Despite a brief recovery attempt on Wednesday, the Pound Sterling to Euro (GBP/EUR) exchange rate shed its advance attempts following fresh Brexit warnings from the Bank of England (BoE), and continued to tumble this morning.

Since opening this week at the level of 1.1308, GBP/EUR has been trending with a downside bias for most of the week.

GBP/EUR briefly jumped to a fortnight high of 1.1345 on Wednesday before sliding again, and the pair trended near a weekly low of 1.1230 at the time of writing.

Investors sold the Pound (GBP) on Wednesday afternoon, as the Bank of England (BoE) indicated warned on the potential effects of a ‘no-deal Brexit’. Sterling fell further this morning as BoE Governor Mark Carney issued even further Brexit warnings.

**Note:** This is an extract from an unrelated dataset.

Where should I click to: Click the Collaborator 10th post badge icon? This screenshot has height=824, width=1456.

While the Euro’s (EUR) strength has been weighed by mixed Eurozone ecostats, the shared currency saw stronger performance on Thursday as it benefitted from weakness in its rival, the US Dollar (USD).

Pound (GBP) Exchange Rate Outlook Clouded Further on Bank of England’s (BoE) Brexit Warnings

UK markets are filled with significant uncertainties, as 2018 draws to an end and the formal Brexit date approaches. Those uncertainties may be set to keep worsening until there is some solid clarification on what kind of Brexit is likely.

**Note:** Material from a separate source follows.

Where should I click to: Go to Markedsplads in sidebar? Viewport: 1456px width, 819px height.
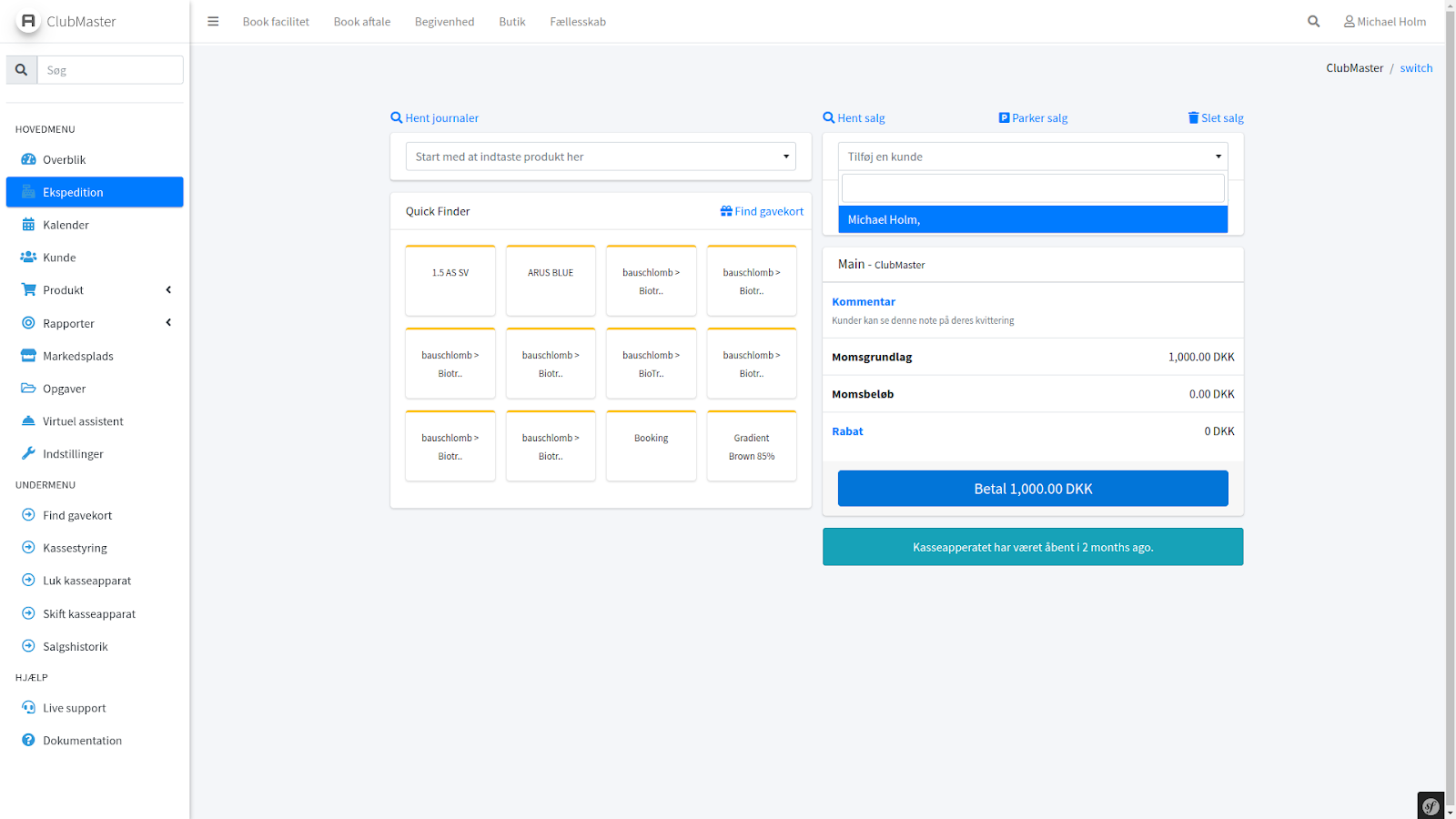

The Bank of England (BoE) published its latest stress test results on Wednesday and also issued forecasts on potential outcomes for Britain’s economy depending on how the Brexit process unfolds.

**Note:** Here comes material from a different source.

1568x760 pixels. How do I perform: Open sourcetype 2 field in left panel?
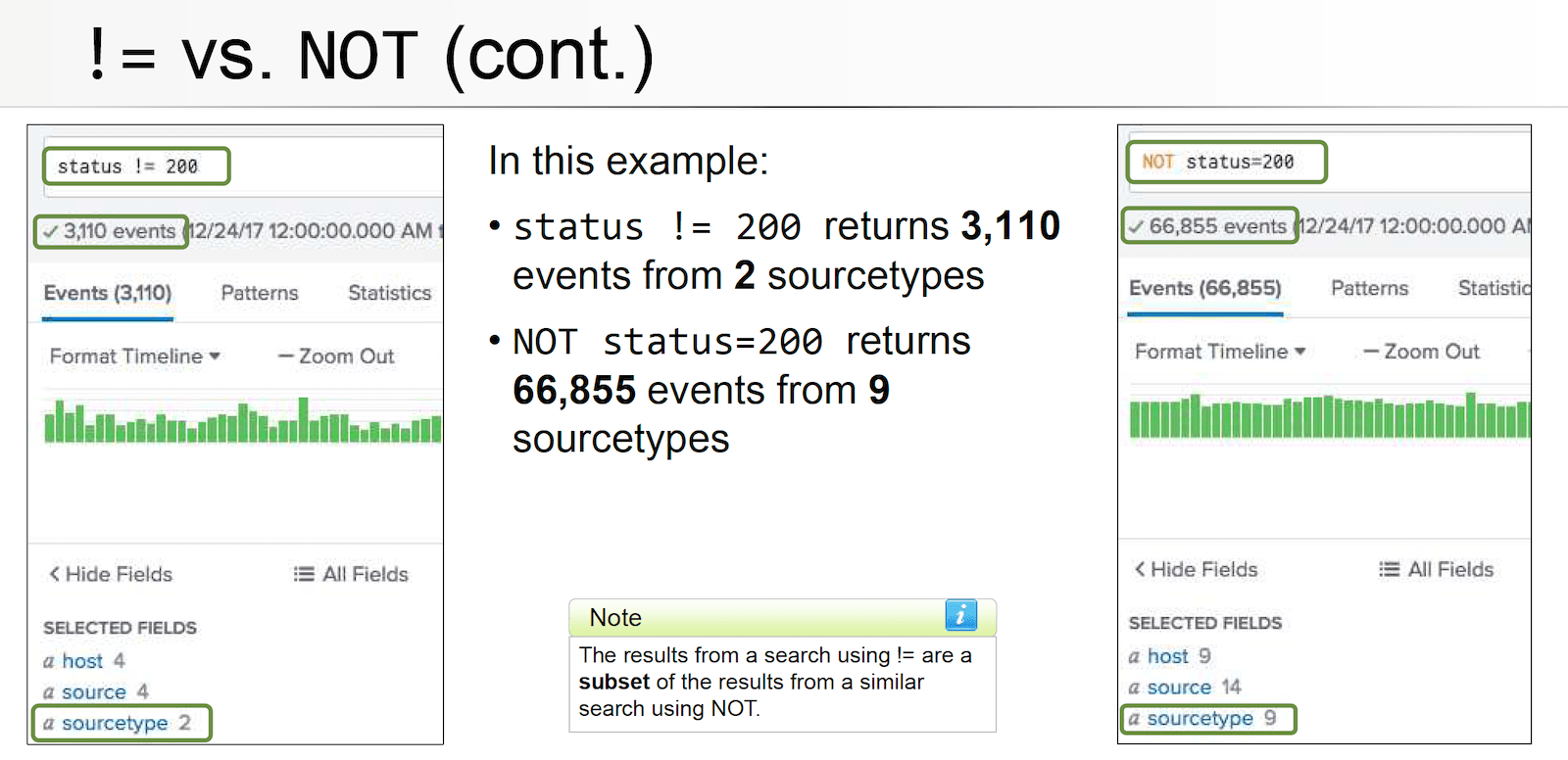point(115,723)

In the event of a ‘no-deal Brexit’, in particular a ‘disorderly’ ‘no-deal Brexit’, the bank said the UK economy could contract by as much as 8% and Sterling could shed almost a quarter of its value.

This deepened market uncertainties of what kind of economic outlook to expect, and further comments today have only deepened those uncertainties.

On Thursday morning, Bank of England Governor Mark Carney said that many businesses were not yet prepared for Brexit, especially the possibility of a ‘no-deal Brexit’.

This left the Pound unappealing on market fears that regardless of how Brexit unfolds, it could serve as some kind of shock to Britain’s economy.

Euro (EUR) Bolstered by Weak US Dollar (USD) and German Unemployment

For most of the week, the Euro has been pressured by underwhelming Eurozone ecostats, as well as strength in its rival the US Dollar (USD). The Euro and US Dollar often see a negative correlation.

This also meant the Euro benefitted from Wednesday evening’s speech from Federal Reserve Chairman Jerome Powell, which knocked the US Dollar (USD).

In his speech, Powell indicated that US interest rates were ‘just below’ neutral and were likely to remain close to neutral.

This essentially meant that unless US data came in well above expectations, the Federal Reserve interest rate is unlikely to climb too much higher in 2019.

With markets increasingly betting that the Fed is nearing the end of its rate hike cycle, perceived monetary policy divergence will stop deepening, making investors less hesitant to buy the Euro compared to the US Dollar.

On top of US Dollar weakness, the shared currency also benefitted from Thursday morning’s German unemployment rate report. The data showed that Germany’s unemployment rate had unexpectedly hit a record low.

Pound to Euro (GBP/EUR) Exchange Rate Outlook Remains Focused on Brexit and Eurozone Data

With the time limit on Article 50 set to run out just over four months from now and broad uncertainties about the Brexit process still dominating markets, further developments are likely to remain the biggest focus for Pound investors.

Friday will see the publication of this week’s most notable UK data, GfK’s November UK consumer confidence results. The figure is expected to slide from -10 to -11, but the data is unlikely to be particularly influential compared to potential Brexit news.

In particular, the perceived domestic popularity of UK Prime Minister Theresa May’s Brexit plan will continue to drive Sterling.

The Euro, on the other hand, may be driven more by data. Germany’s October retail sales results, French inflation projections and most vitally Eurozone inflation projections will be published on Friday morning.

If Eurozone inflation surprises investors it could influence European Central Bank (ECB) interest rate hike bets.

Any surprising developments at the G20 summit in Argentina at the end of the week may also influence the Pound to Euro (GBP/EUR) exchange rate.